Directions for this task: For the material below, return exactly the lines starting at the line containing "Given: Click the snowflake" and ending at the line containing "Click the Facebook J'aime button", both ends included, and no others.

:: Source data ::

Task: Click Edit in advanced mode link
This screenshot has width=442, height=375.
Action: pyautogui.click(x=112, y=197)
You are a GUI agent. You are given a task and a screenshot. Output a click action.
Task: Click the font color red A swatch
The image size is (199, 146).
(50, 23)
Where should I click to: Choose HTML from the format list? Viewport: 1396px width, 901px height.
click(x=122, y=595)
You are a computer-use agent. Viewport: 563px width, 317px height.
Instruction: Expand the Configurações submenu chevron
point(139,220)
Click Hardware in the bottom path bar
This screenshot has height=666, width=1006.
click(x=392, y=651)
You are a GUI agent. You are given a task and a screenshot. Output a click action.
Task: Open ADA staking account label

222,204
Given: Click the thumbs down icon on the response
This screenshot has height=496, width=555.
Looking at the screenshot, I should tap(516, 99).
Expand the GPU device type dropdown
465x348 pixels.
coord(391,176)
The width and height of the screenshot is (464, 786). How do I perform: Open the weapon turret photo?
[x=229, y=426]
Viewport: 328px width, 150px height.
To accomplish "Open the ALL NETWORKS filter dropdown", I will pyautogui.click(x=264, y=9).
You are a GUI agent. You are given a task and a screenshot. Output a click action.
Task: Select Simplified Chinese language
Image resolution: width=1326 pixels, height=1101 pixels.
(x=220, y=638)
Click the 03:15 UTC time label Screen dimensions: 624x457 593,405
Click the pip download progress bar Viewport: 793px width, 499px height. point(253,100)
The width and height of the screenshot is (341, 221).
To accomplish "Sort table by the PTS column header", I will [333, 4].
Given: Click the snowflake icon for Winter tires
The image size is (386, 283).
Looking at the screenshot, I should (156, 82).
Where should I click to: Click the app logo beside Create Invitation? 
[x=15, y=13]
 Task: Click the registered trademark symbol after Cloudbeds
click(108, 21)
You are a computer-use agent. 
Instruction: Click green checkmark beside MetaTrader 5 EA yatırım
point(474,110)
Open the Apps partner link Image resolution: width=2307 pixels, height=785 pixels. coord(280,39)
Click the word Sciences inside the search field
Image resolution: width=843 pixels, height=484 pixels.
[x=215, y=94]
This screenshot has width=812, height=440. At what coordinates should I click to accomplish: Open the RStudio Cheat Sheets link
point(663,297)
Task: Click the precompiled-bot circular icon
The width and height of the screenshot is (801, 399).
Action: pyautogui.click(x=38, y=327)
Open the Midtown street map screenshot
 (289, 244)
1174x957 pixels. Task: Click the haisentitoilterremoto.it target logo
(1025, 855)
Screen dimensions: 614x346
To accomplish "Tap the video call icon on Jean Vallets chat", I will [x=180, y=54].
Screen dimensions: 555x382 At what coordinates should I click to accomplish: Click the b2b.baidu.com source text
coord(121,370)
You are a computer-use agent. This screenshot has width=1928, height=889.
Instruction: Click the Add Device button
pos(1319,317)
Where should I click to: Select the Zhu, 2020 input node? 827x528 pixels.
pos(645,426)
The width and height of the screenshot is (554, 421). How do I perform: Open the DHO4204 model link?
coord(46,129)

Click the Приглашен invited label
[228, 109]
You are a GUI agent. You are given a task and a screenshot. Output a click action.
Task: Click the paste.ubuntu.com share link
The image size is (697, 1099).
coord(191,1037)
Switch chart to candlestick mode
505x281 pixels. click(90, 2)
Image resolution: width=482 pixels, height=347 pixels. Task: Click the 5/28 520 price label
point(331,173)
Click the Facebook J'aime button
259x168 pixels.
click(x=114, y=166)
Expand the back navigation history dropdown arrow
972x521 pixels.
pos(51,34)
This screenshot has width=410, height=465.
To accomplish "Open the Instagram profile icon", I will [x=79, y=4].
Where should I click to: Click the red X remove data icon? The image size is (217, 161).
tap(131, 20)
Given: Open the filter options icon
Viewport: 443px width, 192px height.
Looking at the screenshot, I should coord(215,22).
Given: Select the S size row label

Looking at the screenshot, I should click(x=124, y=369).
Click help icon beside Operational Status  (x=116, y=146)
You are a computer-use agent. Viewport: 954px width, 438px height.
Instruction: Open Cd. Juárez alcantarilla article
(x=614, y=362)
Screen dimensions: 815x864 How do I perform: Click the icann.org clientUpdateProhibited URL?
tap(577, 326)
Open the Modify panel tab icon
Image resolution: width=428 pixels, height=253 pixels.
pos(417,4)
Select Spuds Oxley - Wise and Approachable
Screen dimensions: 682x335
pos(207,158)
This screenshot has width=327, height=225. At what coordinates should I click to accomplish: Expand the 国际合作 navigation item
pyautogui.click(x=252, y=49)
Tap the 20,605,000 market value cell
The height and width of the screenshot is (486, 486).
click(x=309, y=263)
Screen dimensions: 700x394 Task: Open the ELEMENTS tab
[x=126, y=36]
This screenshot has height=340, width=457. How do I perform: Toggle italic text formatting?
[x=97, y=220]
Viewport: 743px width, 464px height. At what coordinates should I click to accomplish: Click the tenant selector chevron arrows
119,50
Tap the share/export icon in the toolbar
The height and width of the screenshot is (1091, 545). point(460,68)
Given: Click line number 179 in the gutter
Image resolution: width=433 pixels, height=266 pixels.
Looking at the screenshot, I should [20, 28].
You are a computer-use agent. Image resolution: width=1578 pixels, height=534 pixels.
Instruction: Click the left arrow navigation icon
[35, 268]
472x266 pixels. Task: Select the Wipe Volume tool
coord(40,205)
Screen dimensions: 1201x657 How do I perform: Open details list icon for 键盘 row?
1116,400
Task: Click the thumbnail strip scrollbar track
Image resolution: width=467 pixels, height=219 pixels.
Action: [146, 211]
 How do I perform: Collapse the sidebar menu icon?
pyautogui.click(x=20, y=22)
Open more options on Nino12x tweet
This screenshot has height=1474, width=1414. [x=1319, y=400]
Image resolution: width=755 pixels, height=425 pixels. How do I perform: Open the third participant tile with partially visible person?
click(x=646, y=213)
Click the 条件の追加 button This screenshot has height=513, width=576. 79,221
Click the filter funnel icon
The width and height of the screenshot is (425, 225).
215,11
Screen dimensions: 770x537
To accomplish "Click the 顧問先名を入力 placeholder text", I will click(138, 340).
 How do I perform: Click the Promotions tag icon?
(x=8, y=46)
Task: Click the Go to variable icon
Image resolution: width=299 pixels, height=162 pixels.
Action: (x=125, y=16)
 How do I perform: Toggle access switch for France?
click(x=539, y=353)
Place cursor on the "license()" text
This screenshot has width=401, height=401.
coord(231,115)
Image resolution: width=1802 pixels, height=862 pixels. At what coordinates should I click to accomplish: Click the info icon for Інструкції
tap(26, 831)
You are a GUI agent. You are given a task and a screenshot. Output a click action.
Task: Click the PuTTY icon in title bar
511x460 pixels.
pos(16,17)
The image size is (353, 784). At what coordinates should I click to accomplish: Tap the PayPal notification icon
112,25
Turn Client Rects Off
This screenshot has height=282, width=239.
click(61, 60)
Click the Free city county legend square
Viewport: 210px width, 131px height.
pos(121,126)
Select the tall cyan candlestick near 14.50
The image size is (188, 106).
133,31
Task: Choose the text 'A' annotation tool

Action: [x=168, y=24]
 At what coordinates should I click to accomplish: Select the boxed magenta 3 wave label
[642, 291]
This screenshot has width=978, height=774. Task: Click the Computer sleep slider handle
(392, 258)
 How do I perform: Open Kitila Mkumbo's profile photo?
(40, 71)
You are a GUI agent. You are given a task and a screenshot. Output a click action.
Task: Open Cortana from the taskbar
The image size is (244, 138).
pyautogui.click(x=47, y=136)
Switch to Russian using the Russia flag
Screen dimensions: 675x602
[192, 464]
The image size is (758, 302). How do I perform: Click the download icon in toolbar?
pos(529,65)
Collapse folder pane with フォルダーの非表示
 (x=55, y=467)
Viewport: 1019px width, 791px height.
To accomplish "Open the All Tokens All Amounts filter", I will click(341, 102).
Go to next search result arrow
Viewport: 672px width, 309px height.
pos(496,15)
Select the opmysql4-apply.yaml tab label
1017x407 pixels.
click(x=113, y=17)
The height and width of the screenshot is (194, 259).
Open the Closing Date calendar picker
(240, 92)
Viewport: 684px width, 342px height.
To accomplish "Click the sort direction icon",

:::

Task output:
Given: Click the snowflake icon for Winter tires
The image size is (386, 283).
Looking at the screenshot, I should (156, 82).
Where should I click to: Click the app logo beside Create Invitation? 
[x=15, y=13]
 Task: Click the registered trademark symbol after Cloudbeds
click(108, 21)
You are a computer-use agent. 
Instruction: Click green checkmark beside MetaTrader 5 EA yatırım
point(474,110)
Open the Apps partner link Image resolution: width=2307 pixels, height=785 pixels. coord(280,39)
Click the word Sciences inside the search field
Image resolution: width=843 pixels, height=484 pixels.
[x=215, y=94]
This screenshot has width=812, height=440. At what coordinates should I click to accomplish: Open the RStudio Cheat Sheets link
point(663,297)
Task: Click the precompiled-bot circular icon
The width and height of the screenshot is (801, 399).
Action: pyautogui.click(x=38, y=327)
Open the Midtown street map screenshot
 (289, 244)
1174x957 pixels. Task: Click the haisentitoilterremoto.it target logo
(1025, 855)
Screen dimensions: 614x346
To accomplish "Tap the video call icon on Jean Vallets chat", I will [x=180, y=54].
Screen dimensions: 555x382 At what coordinates should I click to accomplish: Click the b2b.baidu.com source text
coord(121,370)
You are a computer-use agent. This screenshot has width=1928, height=889.
Instruction: Click the Add Device button
pos(1319,317)
Where should I click to: Select the Zhu, 2020 input node? 827x528 pixels.
pos(645,426)
The width and height of the screenshot is (554, 421). How do I perform: Open the DHO4204 model link?
coord(46,129)

Click the Приглашен invited label
[228, 109]
You are a GUI agent. You are given a task and a screenshot. Output a click action.
Task: Click the paste.ubuntu.com share link
The image size is (697, 1099).
coord(191,1037)
Switch chart to candlestick mode
505x281 pixels. click(90, 2)
Image resolution: width=482 pixels, height=347 pixels. Task: Click the 5/28 520 price label
point(331,173)
Click the Facebook J'aime button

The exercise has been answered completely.